Insurrection is a value-neutral term
As we get ready for another election in the U.S., insurrection may became a left wing value again. That's fine.
As another U.S. presidential election looms — one that's entirely too tight to call — history threatens to act like a needle skipping on an old vinyl record, back when music happened on physical replay artefacts. We may well be in for a continuity of the current regime or the second part of the preceding one, in which case we've just had a four-year intermission in what can fairly be called the Trump era.

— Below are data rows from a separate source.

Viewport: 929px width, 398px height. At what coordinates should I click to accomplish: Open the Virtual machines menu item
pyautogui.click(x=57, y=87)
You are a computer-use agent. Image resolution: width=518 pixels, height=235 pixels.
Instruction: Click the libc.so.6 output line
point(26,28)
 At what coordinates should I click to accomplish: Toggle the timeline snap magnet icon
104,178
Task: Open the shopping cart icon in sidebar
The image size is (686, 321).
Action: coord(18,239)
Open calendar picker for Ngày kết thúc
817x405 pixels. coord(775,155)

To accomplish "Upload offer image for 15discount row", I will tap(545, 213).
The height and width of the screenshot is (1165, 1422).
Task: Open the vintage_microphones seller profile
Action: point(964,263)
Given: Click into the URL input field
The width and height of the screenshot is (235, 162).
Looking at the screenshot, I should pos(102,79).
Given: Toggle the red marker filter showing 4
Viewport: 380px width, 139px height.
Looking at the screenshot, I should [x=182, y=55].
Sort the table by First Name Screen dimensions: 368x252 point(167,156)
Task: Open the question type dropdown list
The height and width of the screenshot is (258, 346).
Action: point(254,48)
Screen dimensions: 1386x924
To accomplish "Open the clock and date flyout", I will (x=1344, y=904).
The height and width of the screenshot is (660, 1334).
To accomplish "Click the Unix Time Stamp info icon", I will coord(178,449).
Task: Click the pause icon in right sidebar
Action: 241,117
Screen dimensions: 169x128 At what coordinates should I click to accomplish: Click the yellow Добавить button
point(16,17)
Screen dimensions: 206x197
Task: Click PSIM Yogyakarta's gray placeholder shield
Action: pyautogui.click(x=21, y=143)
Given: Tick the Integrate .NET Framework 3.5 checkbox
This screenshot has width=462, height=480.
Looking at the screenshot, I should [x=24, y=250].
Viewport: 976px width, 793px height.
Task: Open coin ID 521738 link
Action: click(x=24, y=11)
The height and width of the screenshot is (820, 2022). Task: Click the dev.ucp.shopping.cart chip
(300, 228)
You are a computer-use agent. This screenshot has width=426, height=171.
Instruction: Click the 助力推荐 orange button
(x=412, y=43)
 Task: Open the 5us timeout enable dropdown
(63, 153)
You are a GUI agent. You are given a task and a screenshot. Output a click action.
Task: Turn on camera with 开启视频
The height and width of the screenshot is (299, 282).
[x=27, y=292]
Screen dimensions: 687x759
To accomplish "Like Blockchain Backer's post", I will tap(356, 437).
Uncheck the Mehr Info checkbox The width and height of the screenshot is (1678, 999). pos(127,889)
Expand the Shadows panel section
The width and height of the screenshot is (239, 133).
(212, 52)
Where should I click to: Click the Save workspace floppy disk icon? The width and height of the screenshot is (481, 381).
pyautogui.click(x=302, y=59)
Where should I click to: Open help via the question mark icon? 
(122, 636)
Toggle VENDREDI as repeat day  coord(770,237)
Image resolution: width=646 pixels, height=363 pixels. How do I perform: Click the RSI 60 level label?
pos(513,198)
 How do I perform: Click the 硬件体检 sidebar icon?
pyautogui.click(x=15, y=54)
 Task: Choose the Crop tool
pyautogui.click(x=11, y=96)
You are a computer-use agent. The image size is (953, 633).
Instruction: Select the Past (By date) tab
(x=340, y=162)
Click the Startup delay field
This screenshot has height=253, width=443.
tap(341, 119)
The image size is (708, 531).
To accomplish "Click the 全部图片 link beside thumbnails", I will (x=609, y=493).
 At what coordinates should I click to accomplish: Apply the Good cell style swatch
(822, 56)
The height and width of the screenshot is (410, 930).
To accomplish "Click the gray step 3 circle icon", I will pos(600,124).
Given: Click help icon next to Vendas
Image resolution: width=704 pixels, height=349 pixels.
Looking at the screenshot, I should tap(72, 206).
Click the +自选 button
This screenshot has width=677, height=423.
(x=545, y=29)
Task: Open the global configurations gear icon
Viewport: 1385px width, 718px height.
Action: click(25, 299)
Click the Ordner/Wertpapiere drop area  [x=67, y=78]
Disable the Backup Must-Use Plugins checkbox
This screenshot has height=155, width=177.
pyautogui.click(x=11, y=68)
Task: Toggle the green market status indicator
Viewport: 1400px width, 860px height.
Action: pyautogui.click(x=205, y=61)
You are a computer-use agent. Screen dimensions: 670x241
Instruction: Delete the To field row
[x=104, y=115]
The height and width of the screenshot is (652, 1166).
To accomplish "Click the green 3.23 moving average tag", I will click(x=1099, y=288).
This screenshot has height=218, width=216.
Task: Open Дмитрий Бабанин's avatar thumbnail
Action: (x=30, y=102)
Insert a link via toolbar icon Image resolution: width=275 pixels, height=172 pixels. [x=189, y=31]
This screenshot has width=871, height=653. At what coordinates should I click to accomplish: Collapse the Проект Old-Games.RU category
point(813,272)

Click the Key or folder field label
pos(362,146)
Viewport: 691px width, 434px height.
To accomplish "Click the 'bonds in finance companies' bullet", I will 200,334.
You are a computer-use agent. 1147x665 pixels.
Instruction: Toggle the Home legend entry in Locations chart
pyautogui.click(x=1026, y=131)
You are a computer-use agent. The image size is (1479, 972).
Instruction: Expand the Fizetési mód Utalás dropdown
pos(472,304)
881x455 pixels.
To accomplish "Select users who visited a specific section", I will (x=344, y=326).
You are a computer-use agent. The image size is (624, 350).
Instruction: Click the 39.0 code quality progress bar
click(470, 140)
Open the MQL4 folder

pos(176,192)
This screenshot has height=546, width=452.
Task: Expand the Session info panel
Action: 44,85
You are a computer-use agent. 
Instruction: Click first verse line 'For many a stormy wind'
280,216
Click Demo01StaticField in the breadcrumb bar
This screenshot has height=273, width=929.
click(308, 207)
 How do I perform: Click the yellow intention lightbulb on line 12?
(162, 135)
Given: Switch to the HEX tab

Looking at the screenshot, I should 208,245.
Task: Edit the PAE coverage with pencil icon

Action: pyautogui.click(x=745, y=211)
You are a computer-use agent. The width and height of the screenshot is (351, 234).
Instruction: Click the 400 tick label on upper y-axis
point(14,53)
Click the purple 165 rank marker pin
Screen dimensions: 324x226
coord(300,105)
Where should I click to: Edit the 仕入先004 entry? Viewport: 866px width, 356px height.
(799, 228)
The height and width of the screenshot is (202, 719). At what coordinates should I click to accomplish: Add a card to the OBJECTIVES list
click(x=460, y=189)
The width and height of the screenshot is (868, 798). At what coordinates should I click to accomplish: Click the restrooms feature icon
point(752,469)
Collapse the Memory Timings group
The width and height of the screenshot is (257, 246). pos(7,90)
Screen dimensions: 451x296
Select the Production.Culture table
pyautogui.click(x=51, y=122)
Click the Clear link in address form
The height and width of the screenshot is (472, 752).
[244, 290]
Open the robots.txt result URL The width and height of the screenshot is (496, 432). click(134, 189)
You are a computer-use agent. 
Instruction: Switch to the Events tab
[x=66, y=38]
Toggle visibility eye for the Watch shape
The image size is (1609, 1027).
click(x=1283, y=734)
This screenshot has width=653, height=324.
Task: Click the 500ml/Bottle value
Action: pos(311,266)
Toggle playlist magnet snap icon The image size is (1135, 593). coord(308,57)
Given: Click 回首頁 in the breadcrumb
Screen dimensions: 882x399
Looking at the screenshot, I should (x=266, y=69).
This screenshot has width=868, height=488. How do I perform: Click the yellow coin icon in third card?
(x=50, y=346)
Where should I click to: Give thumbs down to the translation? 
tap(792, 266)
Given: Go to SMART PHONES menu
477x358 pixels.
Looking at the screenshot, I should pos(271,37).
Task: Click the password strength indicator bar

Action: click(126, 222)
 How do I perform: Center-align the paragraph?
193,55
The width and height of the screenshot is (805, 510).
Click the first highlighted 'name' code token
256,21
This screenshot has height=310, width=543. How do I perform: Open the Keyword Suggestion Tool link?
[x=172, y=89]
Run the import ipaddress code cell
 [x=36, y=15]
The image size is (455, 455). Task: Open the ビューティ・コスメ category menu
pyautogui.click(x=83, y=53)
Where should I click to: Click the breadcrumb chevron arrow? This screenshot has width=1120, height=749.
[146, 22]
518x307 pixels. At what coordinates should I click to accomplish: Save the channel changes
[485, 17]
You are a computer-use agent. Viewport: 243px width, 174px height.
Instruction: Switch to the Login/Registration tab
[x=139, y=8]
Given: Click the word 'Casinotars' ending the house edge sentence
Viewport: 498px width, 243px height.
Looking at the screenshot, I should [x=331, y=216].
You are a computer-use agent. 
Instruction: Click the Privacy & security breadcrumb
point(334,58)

A lot of us were heavily relieved when Trump lost the 2020 election. It concluded a four-year misery in which every day seemed to feature some new shit show. It both seems like an age ago and just the other day. If Trump loses this election, his supporters will likely run riot once more. If he wins, they may just do so as well, but there could be worse outcomes if/when America once again has a president back in power that seems bent on dismantling democracy itself. And it's at times like this that we need to get really pedantic, because when the Powers That Be are rapidly trying to redefine everything around us, we need to remember that words mean things. Depending on how bad things go, we may just need to reclaim 'insurrection.' But really, we never should have lost it.
Many news outlets covered the melee on January 6, 2020 in different ways. Riot, mob, attack, siege, etc. were all pretty fair descriptions of the crazed throng of MAGAs throwing one last tantrum after their saffron tinged despot wannabe lost the election but refused to admit it. Some coverage, editorials, pundits and no small amount of extremely online political social media folks really grasped onto the insurrection angle, though. I didn't. In fact, I actively avoided it. it was problematic, to use the parlance of our time. Not because the attack on the Capitol by the angry if dim horde didn't qualify as one... maybe it did and maybe it didn't. The word carries legal weight and shouldn't be thrown around willy nilly, but this isn't the main reason to use other words if the point is to be critical.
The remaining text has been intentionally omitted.